Я дам Голливуду сценарий самого реалистичного фильма за всю историю. Давай начнём с актёров второго плана. Приезжайте в Мобайл и познакомьтесь с самыми яркими персонажами на планете — таких персонажей на экране не увидишь.

МОЙ ОТЕЦ

Легендарный баскетболист. Его имя знали на каждом районе. Про него говорили, что он был Джорданом до Джордана. «Блин, твой старик в восьмидесятых ломал щиты. Он либо побеждал в матче, либо побеждал в драке после матча».

Я в это не верил. Как обычно, просто старики брешут. А как-то раз мы были в торговом центре в Леноксе, Атланта, и там такие большие эскалаторы. Мы с батей едем вверх, а вниз спускается такой высокий чел. И вдруг этот чел косится на моего отца. Начинает тыкать в него пальцем и всё такое, как фанатка. Он спрашивает: «Бобби Ллойд?».

Мой отец смотрит на него и кивает.

И чел такой: «Мать мою за ногу! Бобби Ллойд! Братан, сколько времени прошло!»

Это был Доминик Уилкинс.

Батя разворачивается и говорит: «Вот видишь? Я ж вам говорил. Я всё это время не баклуши бил».

Серьёзное дерьмо. И так во всём. Таков мой батя.

ДЯДЯ РЕЙ-РЕЙ

Ди-джей на радио в Мобайле. Мне как второй отец, не шучу. У него было утреннее шоу, и каждое он начинал в шесть утра вот так: «ПРОСЫПАЙТЕСЬ, В ЭФИРЕ РЕЙ-РЕЙ!» Каждый в Мобайле знал эту фразу. Слышь, я знаю людей, отмотавших срок, которые рассказывали, что когда охранницы устраивали шмон, то зеки кричали: «ПРОСЫПАЙТЕСЬ, В ЭФИРЕ РЕЙ-РЕЙ!»

Рей был комиком. Даже на ComicView выступал. Помню, как он на семейных праздниках подходил к маленьким детям, и если у них было что-то вкусное на тарелке, говорил: «Ты забыл покормить пса, малыш»

А псом был он сам. Он тёрся головой, как щенок. Смотрел на порцию макарон с сыром, нюхал её. Было так смешно, но когда ты кормил пса, то на тарелке больше ничего не оставалось.

Таков Рей-Рей.

ДЯДЯ МАРКУС

В честь которого я назван. Если честно, он мне больше как старший брат. Это он затащил меня в футбол, когда мне было четыре года. Мне даже нельзя было ещё играть, но как-то раз его дружбан Уэсли отвлёк мою маму, а сам он залез к ней в сумочку и вытащил моё свидетельство о рождении, чтобы подписать документ, разрешающий мне играть. Это херня почище «Одиннадцати друзей Оушена». Моя матушка постоянно работала и даже не подозревала, что я играю в футбол. Прости, мам.

МОЯ МАТУШКА

Со стороны матушки вся родня — врачи, профессоры, учёные. Мои племянницы в восьмом классе зарабатывали 28 баллов в тесте ACT. У моего дяди Эла сразу несколько степеней. Матушка тоже чертовски мозговитая, но когда она забеременела мной в 20 лет, вся её жизнь изменилась. Чёрт побери, да мне повезло вообще родиться на свет. Мама сидела в приёмной абортария, вся загруженная, раздумывала о том, каково будет растить ребёнка в полной нищете. За пять минут до приёма у врача она сбежала оттуда.

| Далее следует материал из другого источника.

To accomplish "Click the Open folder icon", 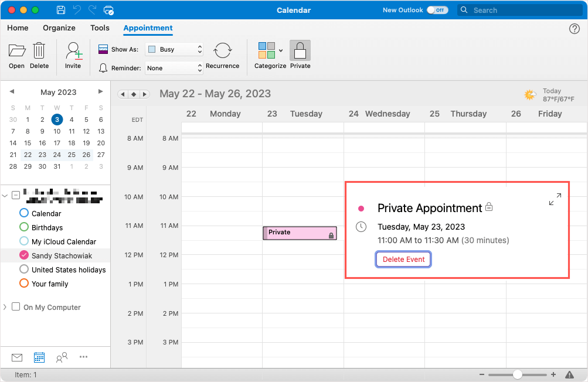I will [16, 51].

Когда я родился, мама пошла в двухгодичный колледж и периодически таскала меня на занятия. В одной руке учебники, в другой — детское сиденье из машины. (Спасибо мисс Терезе и мисс Бетти за то, что сидели со мной, пока она училась). Моя мама пахала без продыху и была удивительной женщиной. Но стоило мне выпендриться при ней, как мне влетало. Думаете, я шучу?

Никогда не забуду матч против школы Хаус-оф-Хоуп, когда мне было девять. Наверное, это была какая-то жалкая церковная команда или вроде того. Мы их дёрнули. В конце игры ухожу с поля, снимаю шлем, и тренер противоположной команды лупит мне по затылку типа: «Молодец!» Тогда я ходил наголо побритым, как мой папашка, и почувствовал, что этот мужик залепил мне слишком сильно, понимаете?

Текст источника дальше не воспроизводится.